Friday, 1 May 2020

Number 27 - Sleeping Beauties - Stephen and Owen King

27 books into the year and not a Stephen King so far... That was a situation that needed remedying.

Trying to keep up with Stephen King is a sisyphean task.  He seems to put out at least three a year and half of them are 700 pages plus.  Like this one.712 pages in this rather handsome copy.

This one is co-written with his less famous writer son. The story is fairly high concept.  Mother nature has had enough. Women are falling prey to a sleeping sickness.  If they fall asleep, they become encased in a weird cocoon and don't wake up.  If someone does try to wake them or remove the webbing from their faces, they become psychotically violent, kill whoever is in the immediate vicinity and go back to sleep.

The men are left wondering what the hell is going on and their worst nature is coming to the fore. The cocooned women are waking in a strange new world which they can make better than the world they just left.

A mysterious stranger arrives in the town of Dooling.  The first thing she does is violently kill a pair of meth cooks before allowing the sheriff to take her to the nearby prison.  She can commune with animals, and appears to hold the key to what is happening.

I'd be interested to see what femininsts make of this novel.  It's very very pro-female and men seem to get the blame for all life's problems.

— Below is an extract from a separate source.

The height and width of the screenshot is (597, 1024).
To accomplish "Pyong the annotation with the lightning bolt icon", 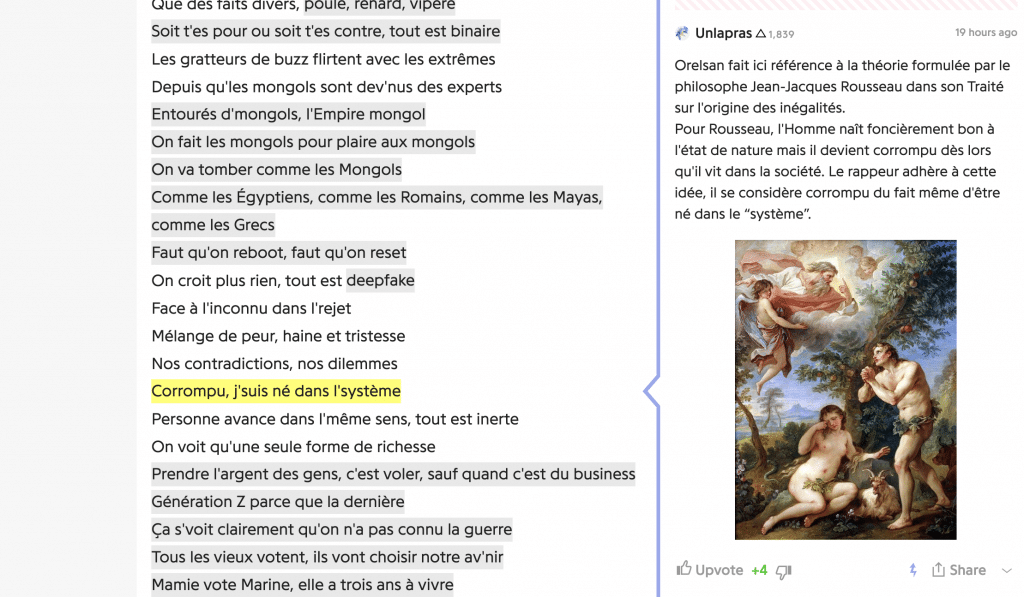I will pos(911,569).
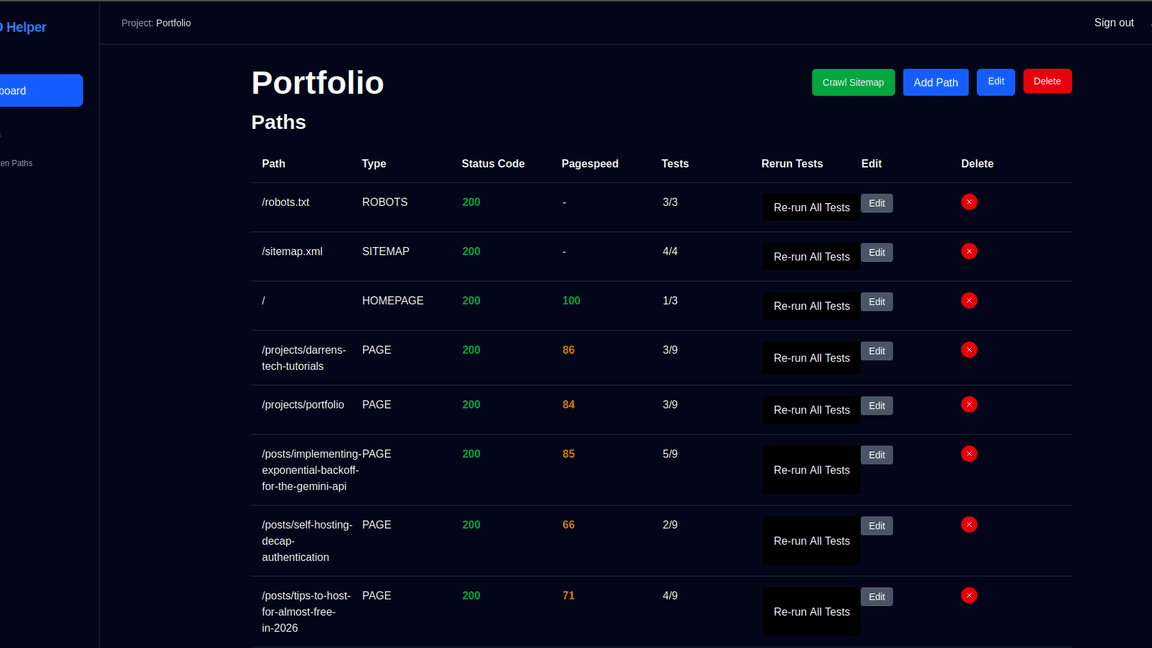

This is the first King novel I've seen with a character list at the start.  As usual with his enormous books, he builds an entire community.  We get to know most people of import in the town and in the prison.The character list is irrelevant though as I never really felt the need to refer back to it at any point.

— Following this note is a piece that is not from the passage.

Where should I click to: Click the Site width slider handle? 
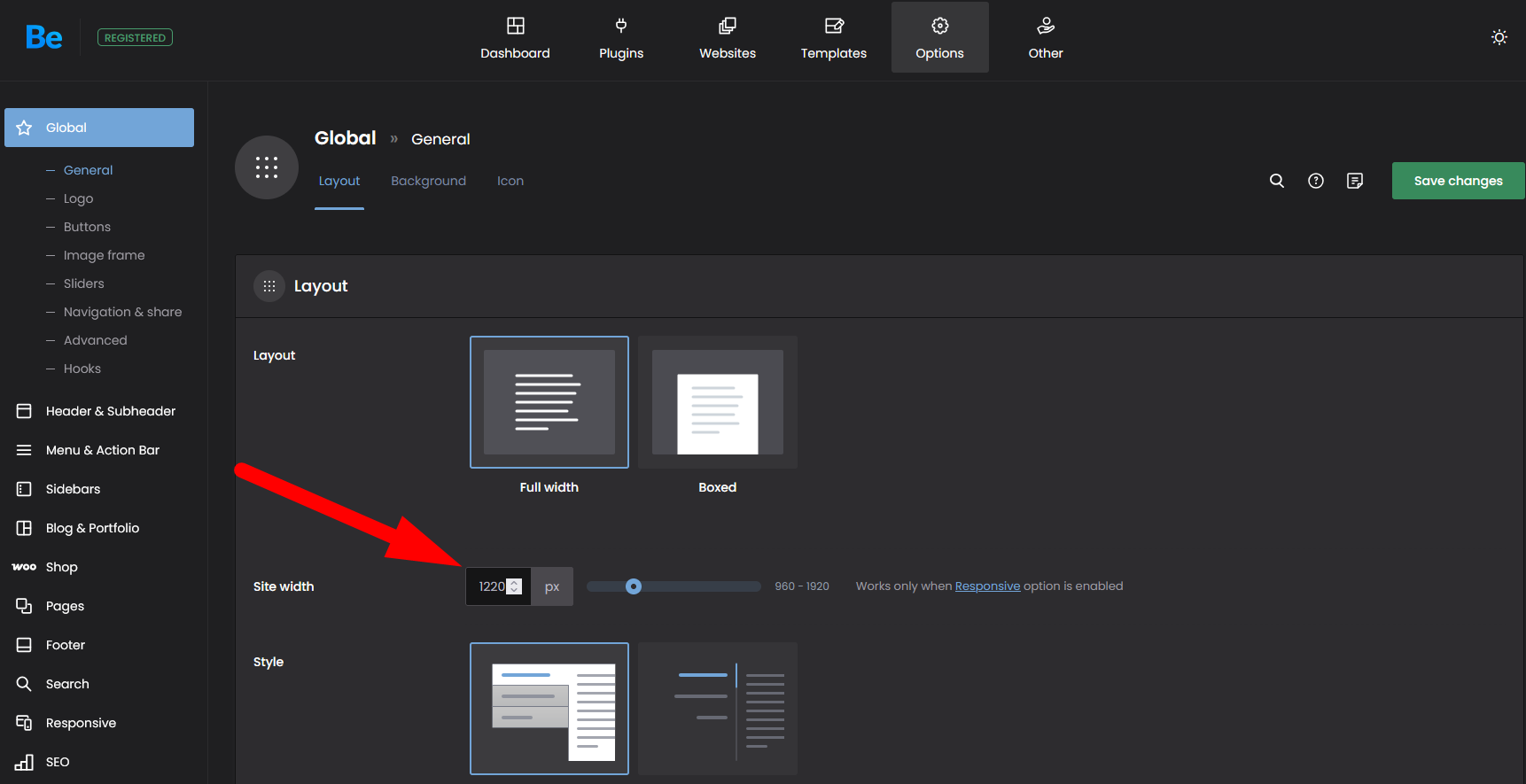tap(633, 586)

The pace of the book is good.  The prose is the usual King - very easily readable and keeps you turning the page almost compulsively.  Even in a book this size, I don't see the "bloat" that many people complain King packs his books with.  He makes each character important to the story in some way and doesn't let them just fade out of the story randomly. (see my review of Blood forge which felt bloated at half the length of this book). Even the minor parts are recognisable and distinct characters.

Amusingly, Joe Hill (King's more famous writer son) gets a shout out when one of the convicts is wheeling a trolley of library books around the prison. 

It's not perfect.  A pair of escaped convicts are introduced to the storyline very late on - like page 600 ish.  The brief backstory they're given could easily have been slotted into the narrative in the early chapters -  and then let them reappear at the apposite moment.  This would have been a far more effective way to bring them into the final stages of the plot. It would have led to an "Oh shit, they're back" moment rather than the "Who the hell are these guys?" moment we had instead.

The mysterious stranger's powers seem to fluctuate. She could have helped a  lot more in the final chapters than she does. Her motivation seems less than clear.  Is she really just trying to provoke the male of the species into more and more violence?

And why does one of the characters choose to drive out of town to get help instead of just picking up the phone?

It's a hefty tome but I got through it in a relatively short time. It was never boring in the slightest.  It might not be classic King, but less than classic King is still better than many horror writers out there at the pinnacle of their talent.  Not thinking about Blood forge at all when I make that comment.